While gene-editing research continues, the American Heart Association recommends eight key factors everyone should address for better heart health. These include lifestyle changes such as maintaining a heart-healthy diet rich in fruits, vegetables, whole grains, and healthy fats; staying physically active; maintaining a healthy weight; avoiding smoking; and getting adequate sleep.
Medical interventions include controlling blood pressure, with optimal levels below 120/80, managing diabetes, and keeping LDL cholesterol levels in check—ideally under 100 for healthy people and below 70 for those with existing heart disease or high-risk profiles.

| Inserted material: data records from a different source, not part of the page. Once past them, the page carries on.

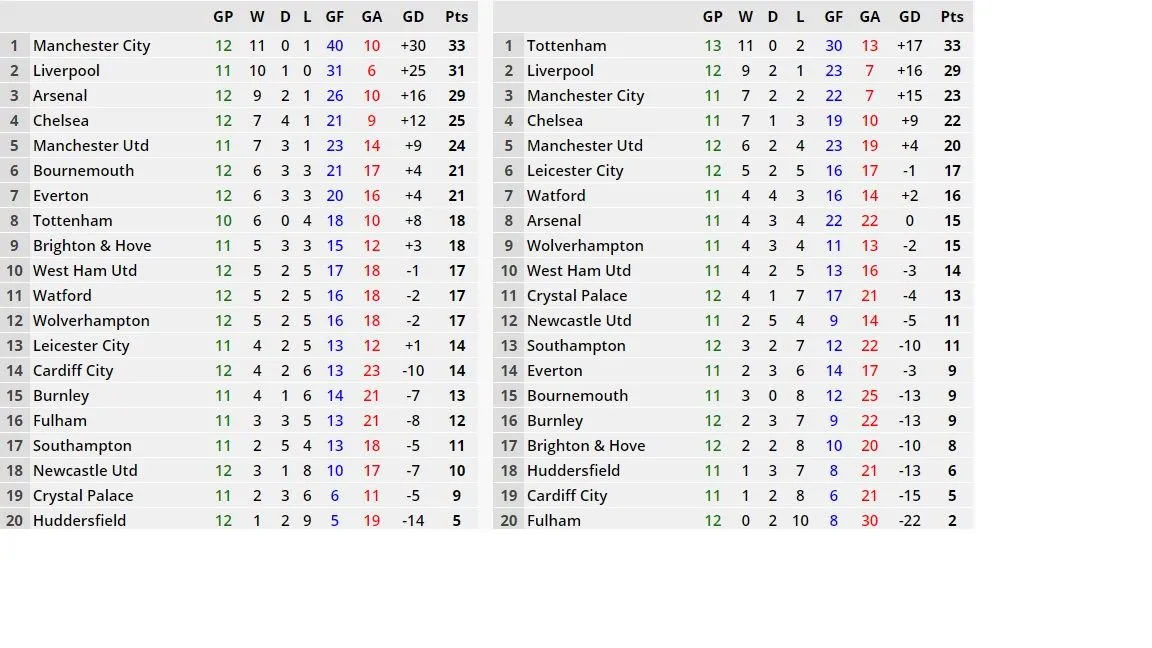Click Tottenham's 33 points value on the right
Image resolution: width=1152 pixels, height=648 pixels.
point(951,46)
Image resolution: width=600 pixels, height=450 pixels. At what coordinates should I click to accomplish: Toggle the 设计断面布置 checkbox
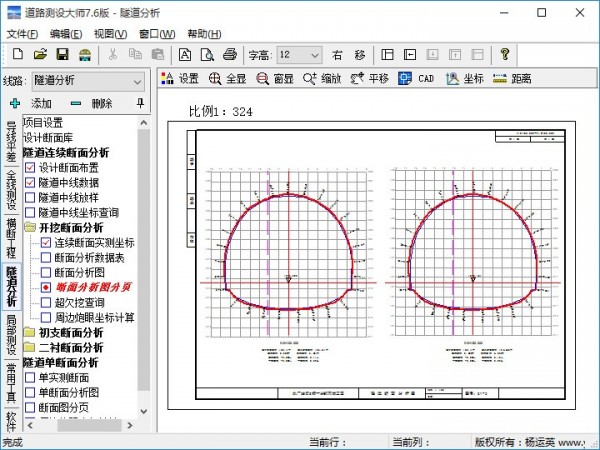(x=30, y=168)
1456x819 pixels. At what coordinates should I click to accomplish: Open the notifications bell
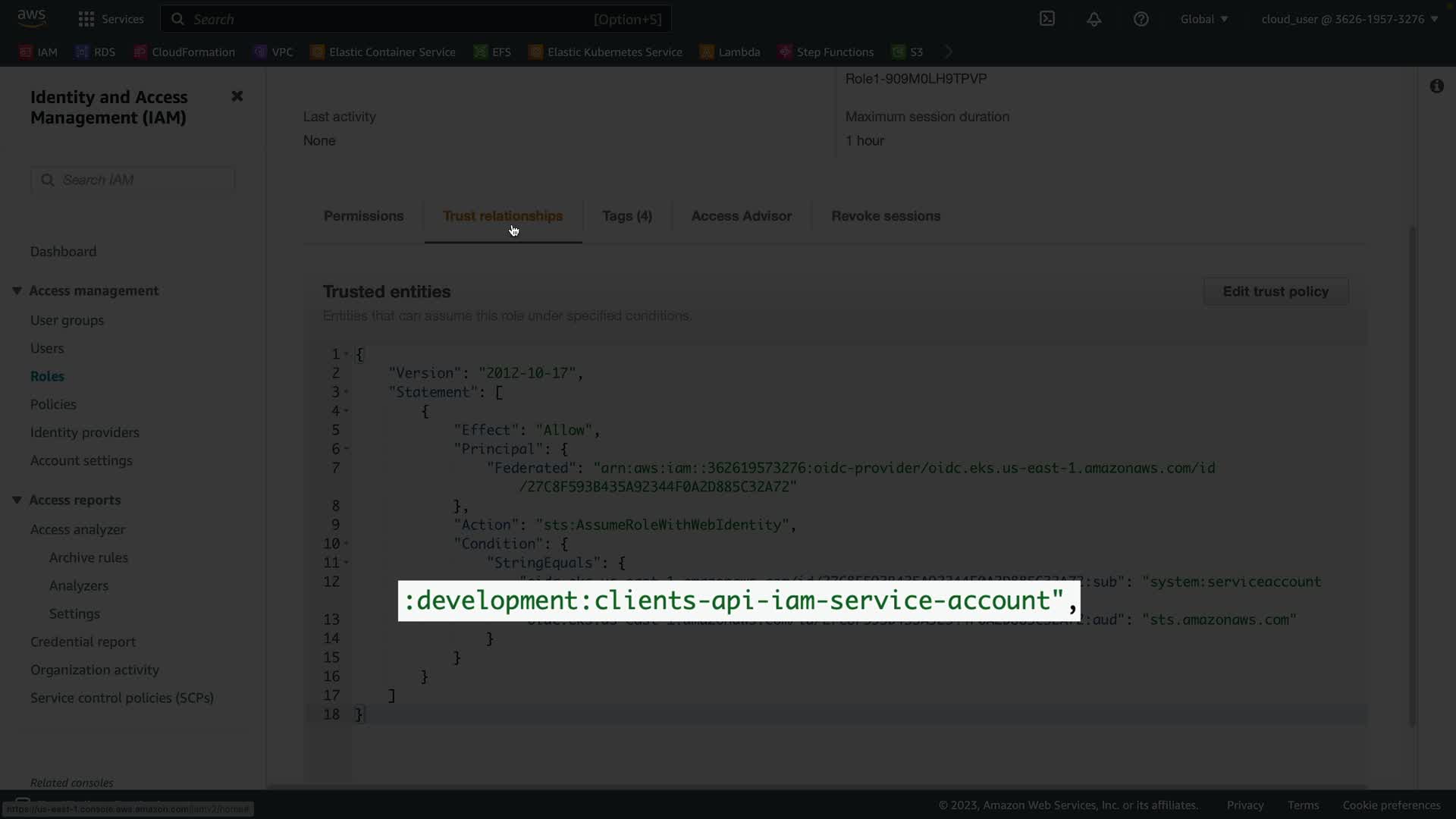coord(1094,19)
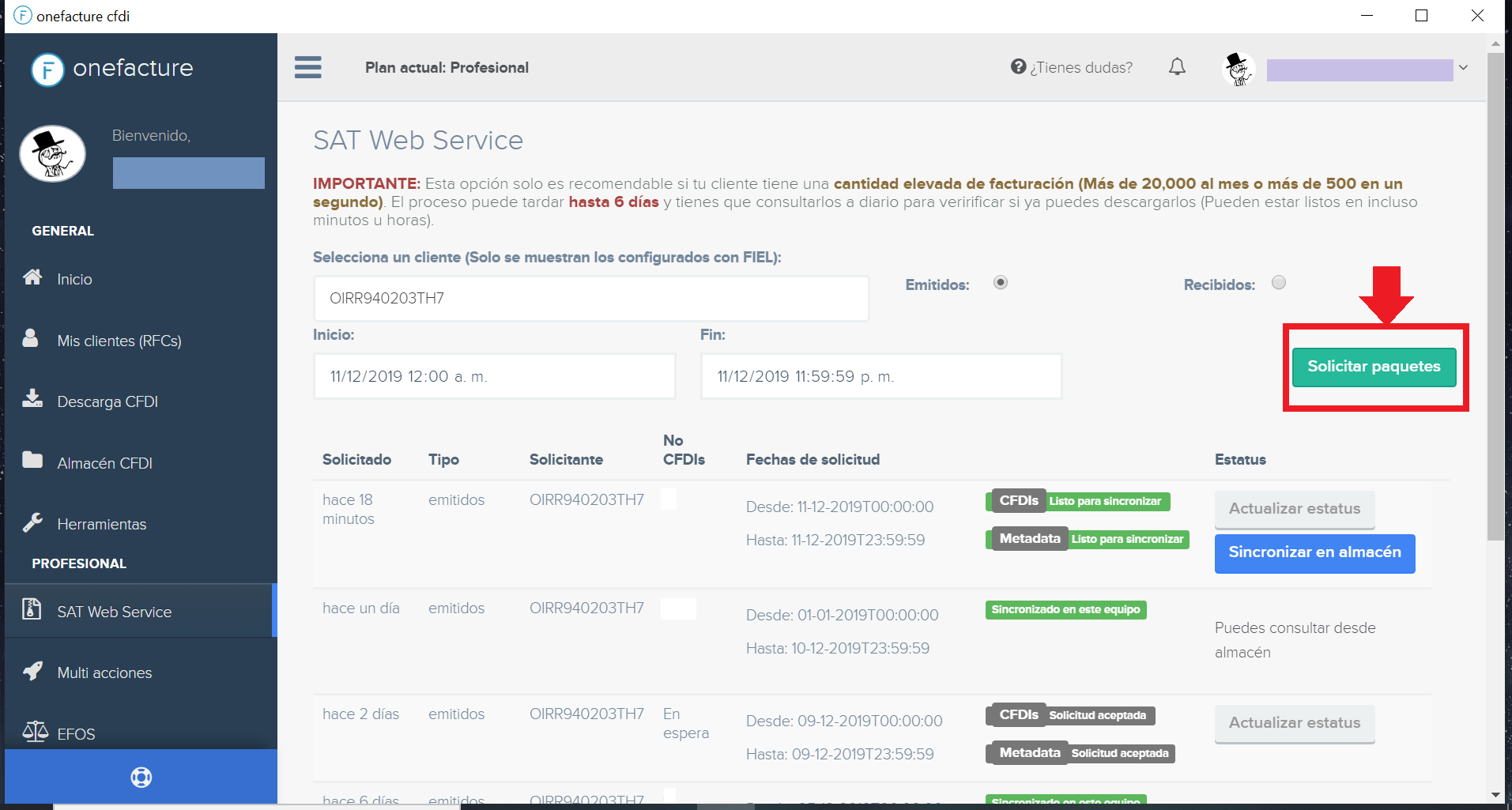1512x810 pixels.
Task: Open the user account dropdown chevron
Action: coord(1464,67)
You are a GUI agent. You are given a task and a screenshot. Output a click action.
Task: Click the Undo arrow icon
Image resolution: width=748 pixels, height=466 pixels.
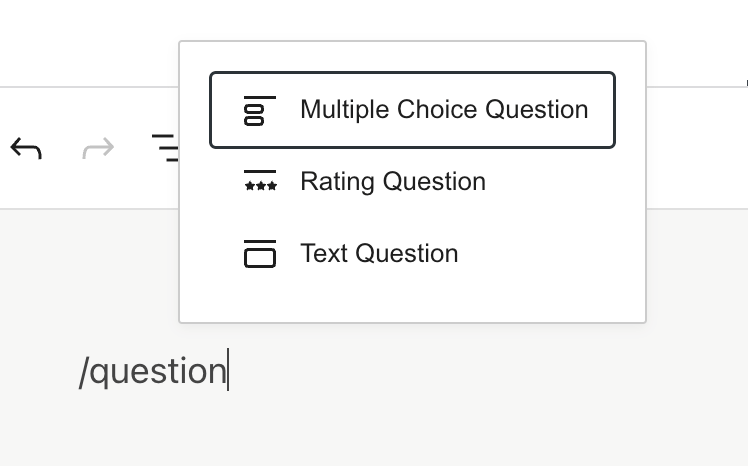(x=26, y=149)
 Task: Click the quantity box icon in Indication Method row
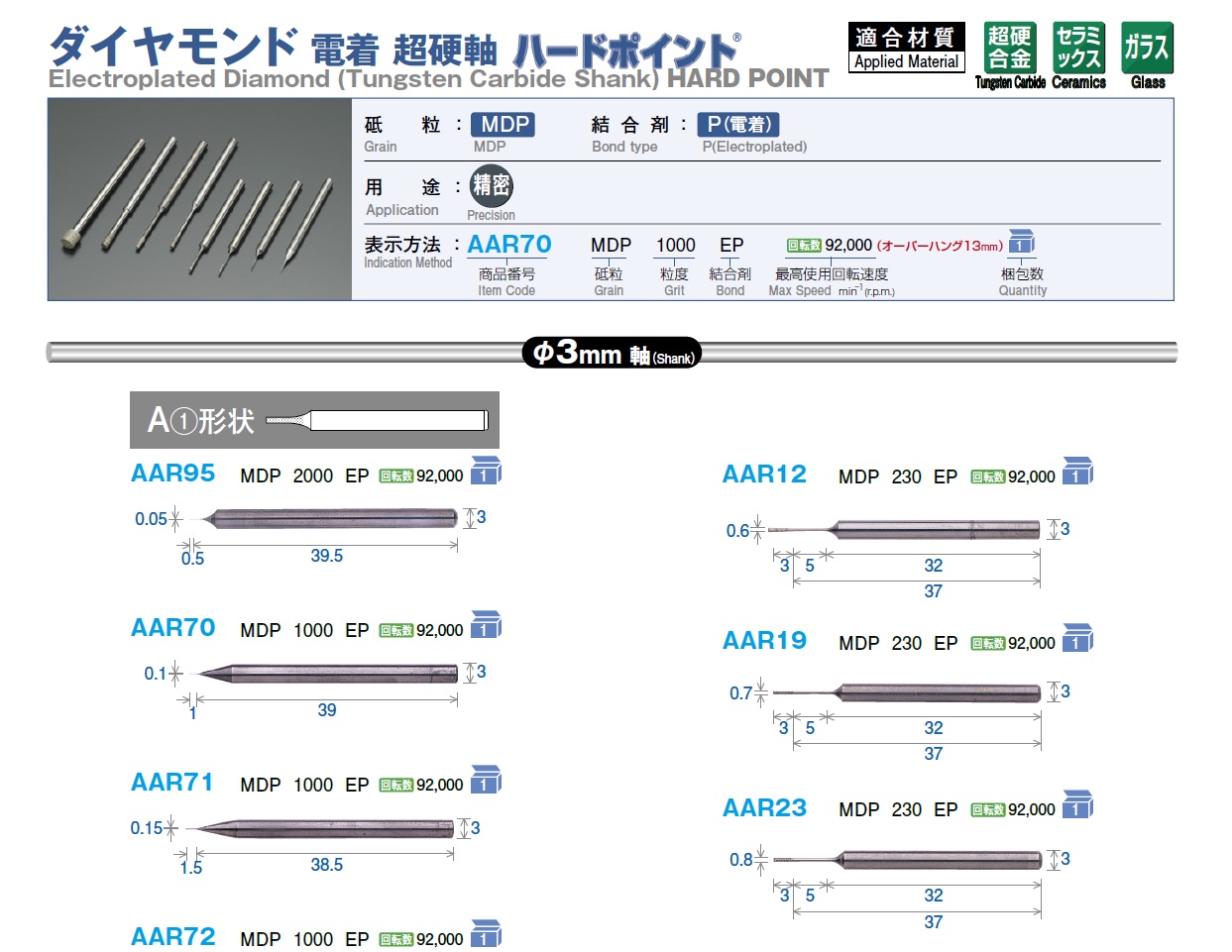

When lifestyle modifications prove insufficient, medications like statins (Lipitor, Crestor, or generic equivalents) block some of the liver’s cholesterol production and effectively lower LDL. Additional pill options and injectable medications are available for those who need extra help or cannot tolerate statins.
As research progresses, gene-editing treatments may eventually offer a one-time solution for the millions battling high cholesterol, potentially transforming cardiovascular medicine and reducing heart disease’s global impact.
Fact Checker
Verify the accuracy of this article using The Disinformation Commission analysis and real-time sources.
6 Comments
Cholesterol is such a complex issue, so I’m glad to see scientists investigating novel solutions like gene-editing. However, this technology is still very new, so I’ll be watching these studies closely to see if the benefits truly outweigh the risks. For now, maintaining a healthy lifestyle and taking prescribed meds seems prudent.
This gene-editing research for high cholesterol is really exciting, but I share the concerns about the long-term safety and efficacy. I hope the trials continue to show positive results, but I’d want to see extensive real-world data before considering such a treatment myself. Curious to hear others’ thoughts on the potential and pitfalls.
I agree, the long-term safety is a crucial factor. Even if the initial results are promising, a one-time gene therapy could have unforeseen consequences down the line. Cautious optimism seems the best approach as the research progresses.
Gene-editing for high cholesterol is an intriguing avenue to explore, but I hope researchers proceed cautiously. The risks and long-term impacts need thorough evaluation before this becomes a widespread treatment option. For now, traditional medications remain the safer choice for most patients.
Fascinating to see gene-editing explored as a potential one-time fix for high cholesterol. While still early, the promising results so far offer hope for those who struggle with medication. I’m curious to see how the clinical trials progress and if this approach proves viable long-term.
As someone with a family history of heart disease, I’m really intrigued by the prospect of a gene-editing solution for high cholesterol. Anything that could provide a more permanent fix than daily medication would be incredibly valuable. But the safety concerns are valid – this is still very cutting-edge tech. I’ll be watching these studies closely.